Sadar tidak selamanya bisa bersandar pada sektor pertambangan dan mineral, Pemerintah Kabupaten Kutai Timur (Kutim), Kalimantan Timur, mengambil langkah strategis menuju standar global keberlanjutan di sektor sawit.
Dalam pertemuan bersama tim The United States Agency for International Development Sustainable Environmental Governance Across Regions (USAID SEGAR) dan Konsorsium GIZ Sustain, Bupati Kutim H Ardiansyah Sulaiman menyatakan komitmennya untuk mempercepat penerapan sertifikasi Roundtable on Sustainable Palm Oil – Jurisdictional Approach (RSPO-JA). Program ini diharapkan mampu membawa Kutim menjadi pelopor dalam pembangunan berkelanjutan berbasis komoditas sawit.
Pertemuan yang berlangsung di ruang kerja Bupati di Komplek Pusat Perkantoran Pemkab Kutim, Bukit Pelangi, itu menjadi momen penting untuk memperkuat sinergi antara pemerintah daerah, mitra pembangunan, dan pelaku industri sawit. Pendekatan RSPO-JA dirancang untuk meminimalkan dampak negatif perkebunan sawit terhadap lingkungan dan masyarakat, dengan standar yang berlaku secara global.

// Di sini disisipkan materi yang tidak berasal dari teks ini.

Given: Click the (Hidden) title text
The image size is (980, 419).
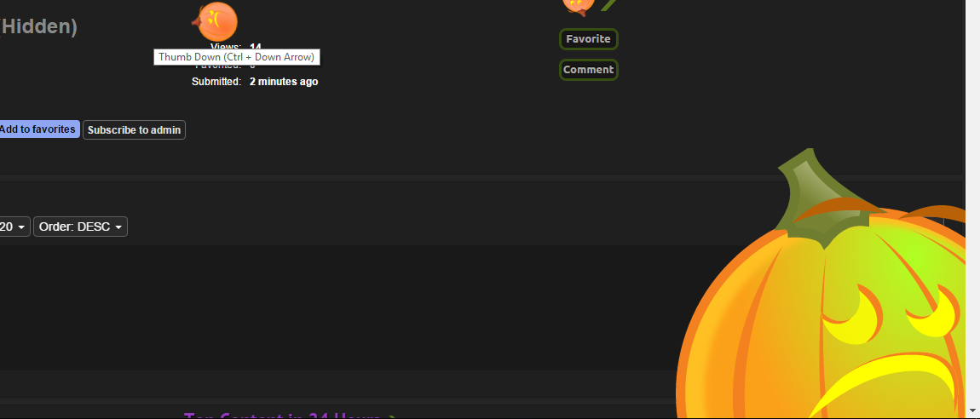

Bupati Ardiansyah Sulaiman menjelaskan bahwa program ini selaras dengan visi pembangunan jangka panjang Kutim, yaitu “Kutai Timur Hebat 2045” dengan fokus pada program “Pusat Hilirisasi Sumber Daya Alam yang Maju, Inklusif, dan Berkelanjutan”. Salah satu komoditas utama yang menjadi fokus adalah sawit.
“Kita (Pemkab Kutim) pada RPJPD pertama itu grand design-nya agribisnis dan agroindustri, dan 70 persen sudah selesai. Selanjutnya, menuju tahun 2045 visinya adalah menjadi pusat hilirisasi. Ini bukan lagi pilihan, tetapi wajib,” ungkapnya dalam keterangan resmi Prokopim Kutim dikutip Jumat (27/12).
Ardiansyah menegaskan bahwa masa depan Kutim bertumpu pada sumber daya alam terbarukan. Apalagi perkebunan kelapa sawit Kutim merupakan yang terbesar di Kaltim. “Jika RSPO menjadi standar global, kita harus maksimal memanfaatkannya untuk masa depan daerah,” tambahnya.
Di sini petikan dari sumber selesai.